She pats my back, smiling ruefully.
“What did you say?” I ask when I can breathe—or talk.
She shrugs. “I haven’t given him an answer.”
“Why not?”
“I was waiting to see if we survived the day.”
Fair.
I glance sideways at her. “Are you going to say yes?”
She shrugs, expression softening. “I don’t know. Maybe. He’s hot. And weirdly sweet for a guy with permanent murder face.”
I laugh. “He’s not that scary.”
“You’re right. I mean, out of that entire pack, he’s the least scary one. Mia, on the other hand…”
“Yeah.”
As if summoned, Mia appears in the doorway, arms crossed.
“If you tell him I said this, I’ll deny it with every breath in my body,” she says dryly. “But Dutch is one of the good ones.”
Andy smirks.
“And you’re not wrong. I’m definitely the scariest.”
With that, Mia disappears again like a cryptid.
Andy and I both share a look and then burst out laughing.
In the silence that follows, I get to just sit and eat my cake.

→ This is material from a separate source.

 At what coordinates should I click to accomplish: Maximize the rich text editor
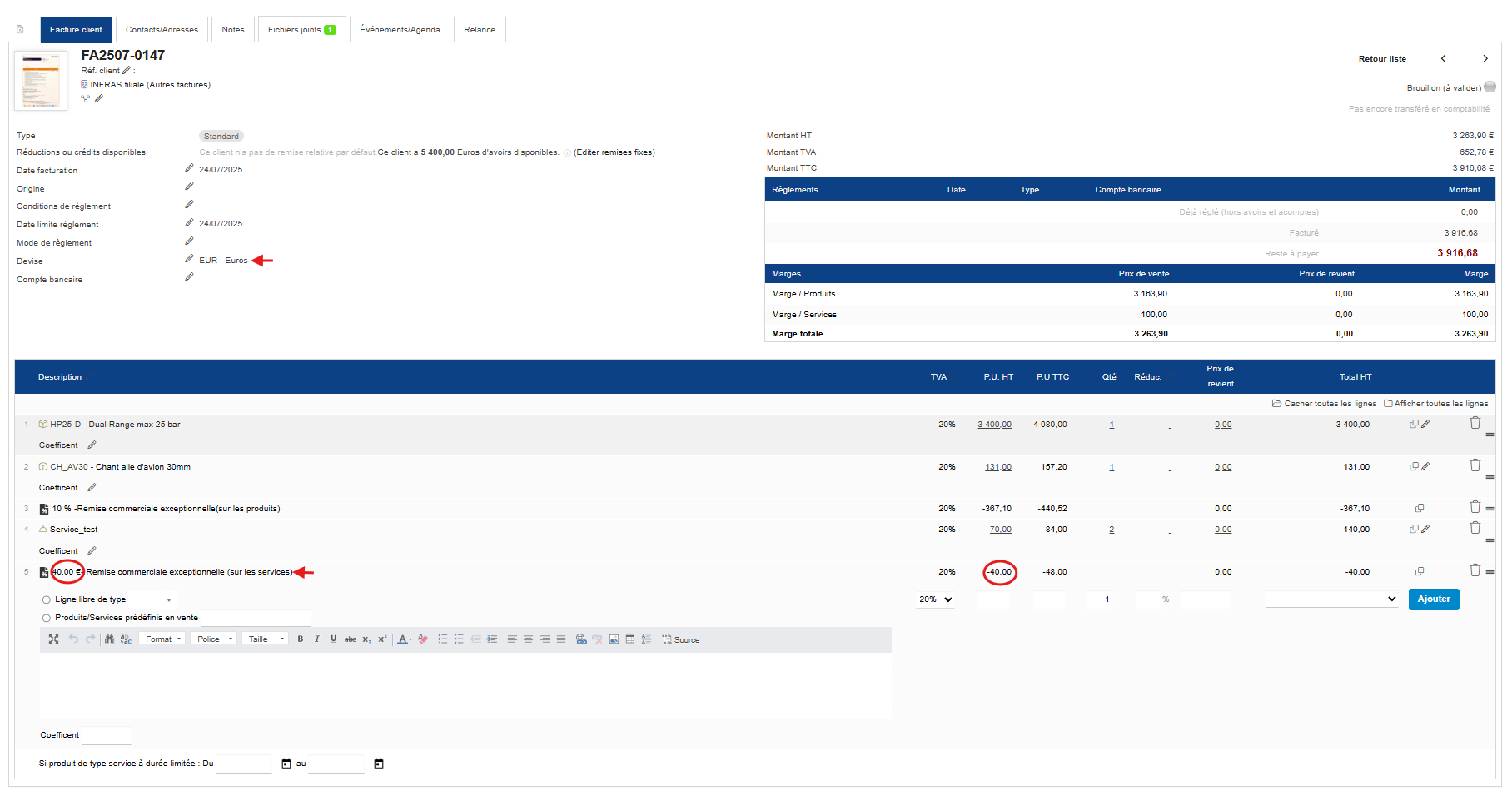pos(53,639)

It’s nice. Not relaxing, exactly, considering how many ways the world is currently on fire. But everyone I know is safe. Even Grey. Dutch texted me to let me know he’d made it to the house after a long run as his wolf. No sign of the darkness in him at all. So, for now, we’re all still ourselves.

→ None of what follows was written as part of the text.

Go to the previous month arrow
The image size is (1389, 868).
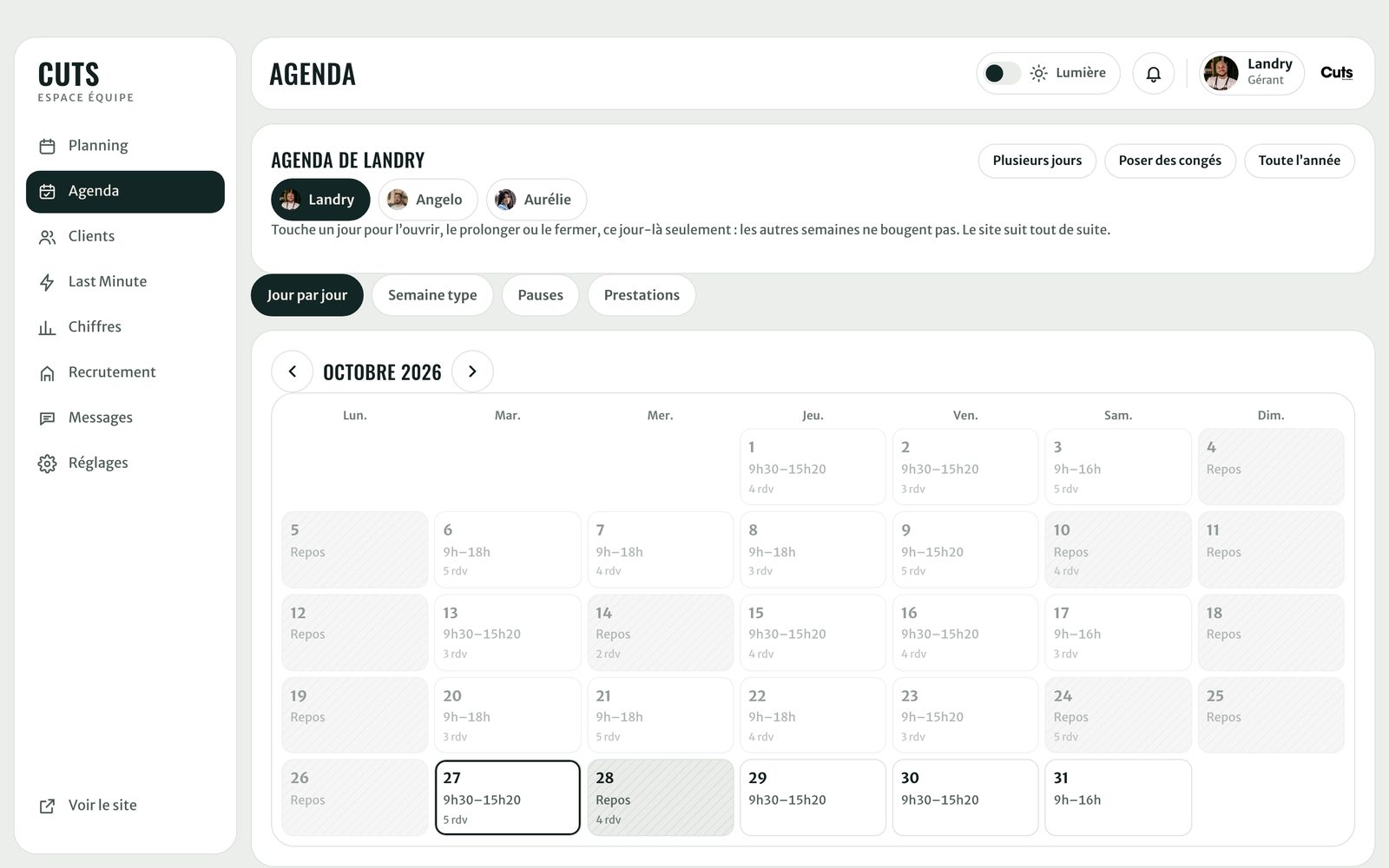(293, 372)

Andy leans back in her chair, head tilted toward the darkening sky. “I don’t know what we’re building here, Lexi. But it’s starting to feel like something good.”
24
GREY
The second I walk away from the crowd at the gate, something snaps loose in my chest. Not like a clean break. More like threads tearing from the inside out, unraveling everything I’ve been holding together with gritted teeth and willpower. I don’t bother with cars or keys. Instead, I head for the woods.
The moment I’m moving, my wolf claws at my skin, desperate to shift. To run. Tomovein some way that lets him out—and lets the pain out with him. Somehow, I know this is the only way to avoid the darkness taking me over, to let my wolf have full control over me, mind and body.

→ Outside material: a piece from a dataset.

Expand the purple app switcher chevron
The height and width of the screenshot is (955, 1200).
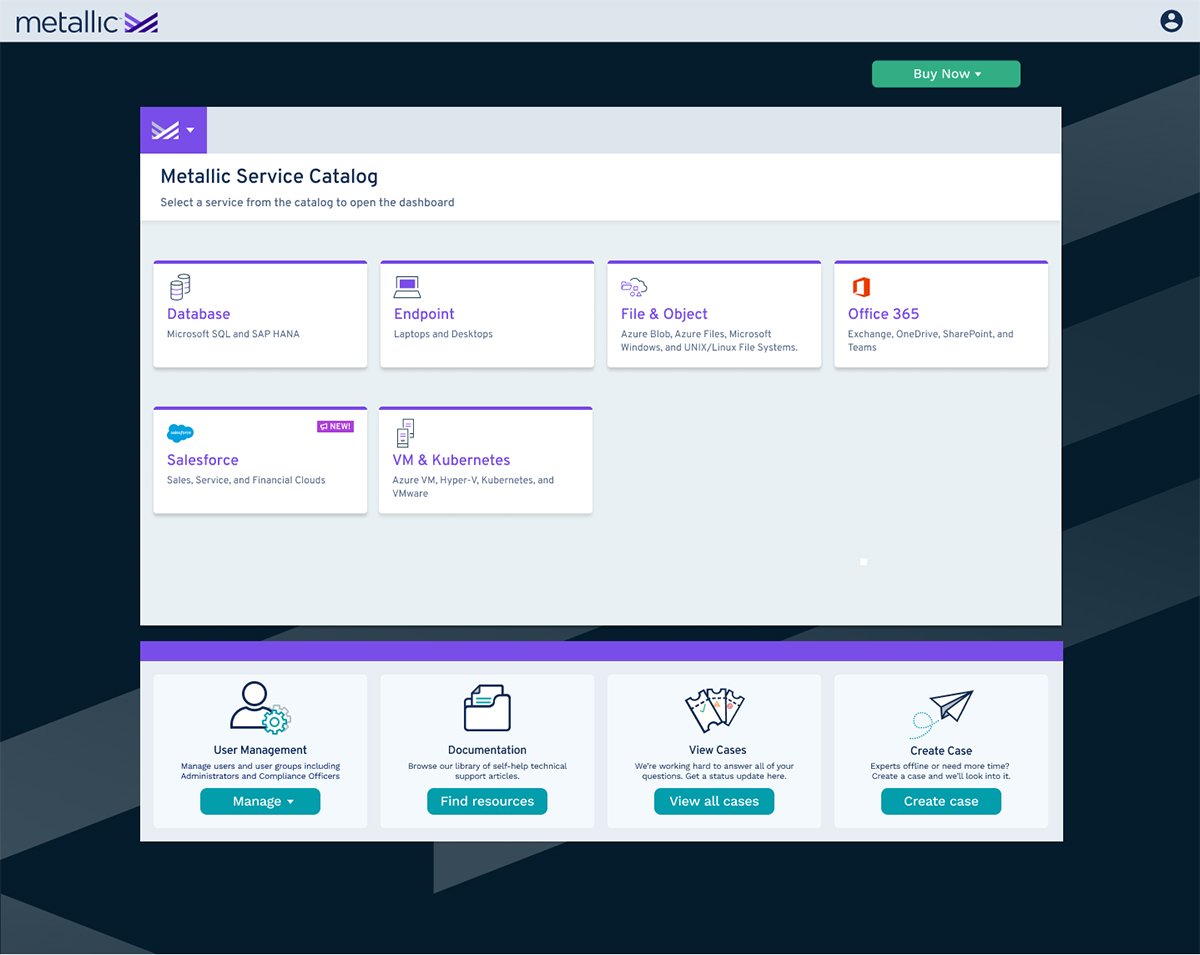(190, 130)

I shift quickly. The force of it is hard, brutal. The kind of shift that hurts more than it should. Muscles tear, bones snap, and the air splits around me as my wolf takes over and launches into the woods.
And I run.
The wind roars past my ears. Trees blur past, and earth churns beneath my paws. My wolf howls—high and wild and feral. Not because he’s angry.
Because he’s scared.
We’re not right. Haven’t been since Franco. The power I took from him is still inside me like rusted iron—corroding everything.
I don’t know how to fix it.
I don’t even know if it can be fixed.